Eighty DNA variants associated with type-1 diabetes have undergone positive selection, increasing in prevalence over recent generations. Here's the crazy part - 58 of those variantsincrease the risk of the deadly disease. Why is evolution seemingly out to get us?
The answer, of course, is that evolution can't be out to get us - by definition, positive selection of genes and traits works to maximize our species's chance of survival. So something about those particular DNA combinations that increase the risk of type-1 diabetes must also be conferring some positive benefit that outweighs the dangers of diabetes.
Of course, it would have to be a pretty big benefit. Type-1 diabetes, also known as juvenile diabetes, primarily affects children by causing a potentially lethal shortage of insulin in their bodies. The fact that it affects people who haven't yet reached reproductive age is crucial - natural selection should pretty much always select against diseases that can kill people before they get a chance to pass on their genes. (On the other hand, there wouldn't be nearly as much evolutionary pressure on the more common type-2 diabetes, which mostly affects post-reproductive adults.)
Lead researcher Atul Butte, a biologist at Stanford medical school, explains the conundrum:
"At first we were completely shocked because, without insulin treatment, type-1 diabetes will kill you as a child. Everything we've been taught about evolution would indicate that we should be evolving away from developing it. But instead, we've been evolving toward it. Why would we have a genetic variant that predisposes us to a deadly condition?"

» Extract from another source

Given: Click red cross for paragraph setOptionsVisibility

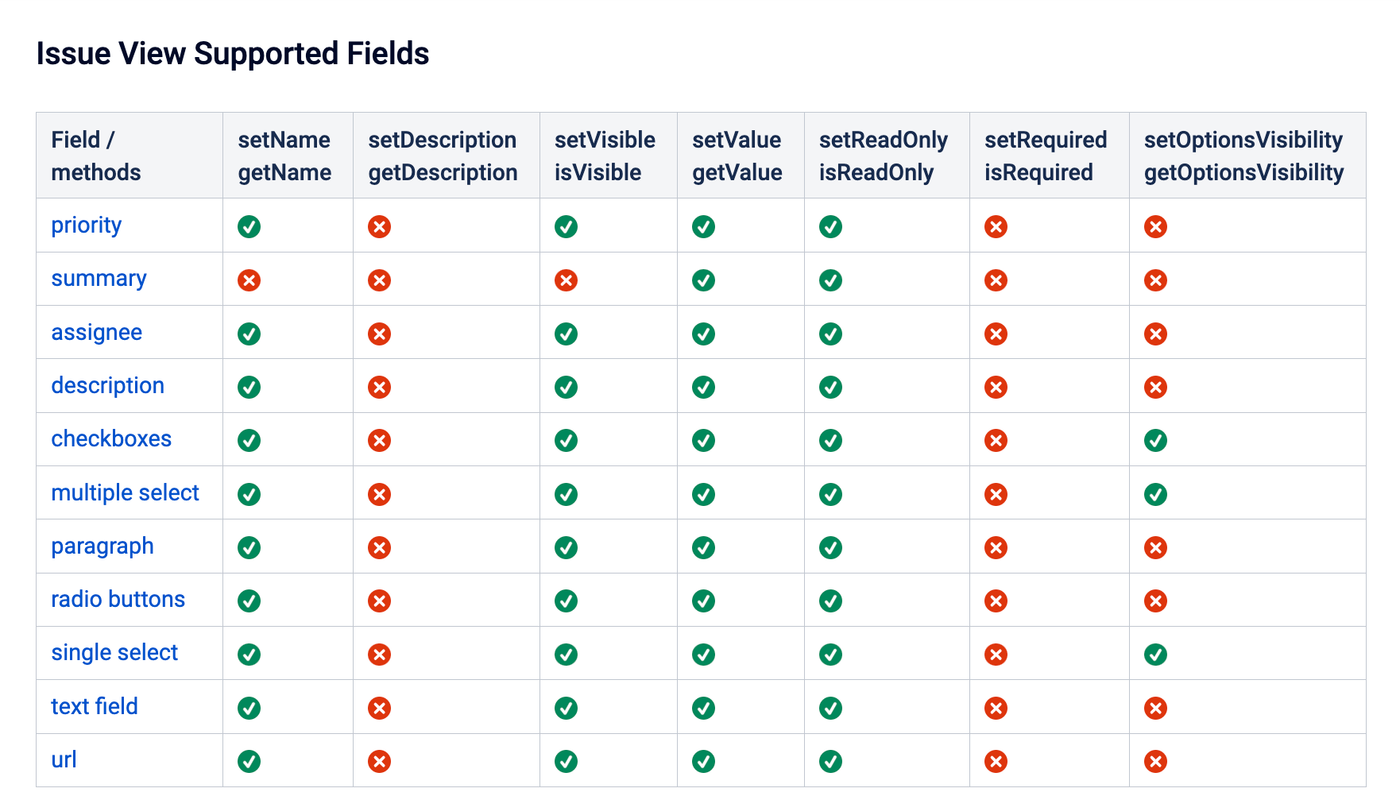Looking at the screenshot, I should coord(1155,548).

The best answer is that the genetic variants that increase the diabetes risk are also decreasing the risk of certain viral or bacterial infection. That would have made particular sense in a past where infectious diseases ran rampant, and the risks of dying young from these mostly untreatable illnesses far outstripped the dangers of diabetes. It's not yet clear whether the same mutated genes that increase the diabetes risk also provide this protection, or if it's neighboring genes whose allocation from generation to generation is intertwined with the diabetes gene.
Maybe the best example of this genetic phenomenon is seen with the disease sickle cell anemia. A particular recessive gene causes the painful, potentially deadly disease if both parents pass it along to their offspring. It's the sort of trait that natural selection would have weeded out if not for the fact that people with only a single copy of the gene have increased protection against malaria. As such, the sickle cell gene is a net positive, because more people are protected from malaria than become sickle cell patients. (Although that evolutionary balance might shift if we ever managed to wipe out malaria.)
The diabetes question is more complex than the sickle-cell anemia case because it's not limited to the mutation of a single gene. Complex diseases like diabetes are tied to a number of DNA variants, or locations where the nucleotide combinations vary between different people. These variants are known as single nucleotide polymorphisms, or SNPs for short. You can calculate a person's susceptibility to a particular disease by figuring out the net effect of his or her variants, which will likely be a mix of beneficial, malicious, and neutral.
Genome studies have revealed several hundred variants that can play a role in diabetes, so it's supremely complicated to figure out the precise interplay of all these different strands of DNA. Still, the raw numbers are striking - of the 80 DNA variants that have increased in prevalence, only 22 increase protection while 58 cause greater risk of developing the disorder.
There are some possible candidates for the diseases these variants are protecting against. For instance, the gene IFIH1 has been found to increase diabetes risk while also protecting against enterovirus infection, which can cause severe, possibly lethal, abdominal pains. Another disease the researchers found had a majority of increasing risk factors, rheumatoid arthritis, has had its less protective gene variants linked to a sharp decrease in tuberculosis risk.
Still, the picture is far from complete, and Butte and his team are going to keep testing more and more SNPs until they can figure out why natural selection keeps favoring a greater risk of diabetes over the alternative. Until then, Butte says it's a mystery with only the sketchiest answers available:
"It's possible that, in areas of the world where associated triggers for some of these complex conditions are lacking, carriers would experience only the protective effect against some types of infectious disease. Even though we've been finding more and more genetic contributions to disease risk, that's not really an appealing answer. There have got to be some other reasons why we have these conditions."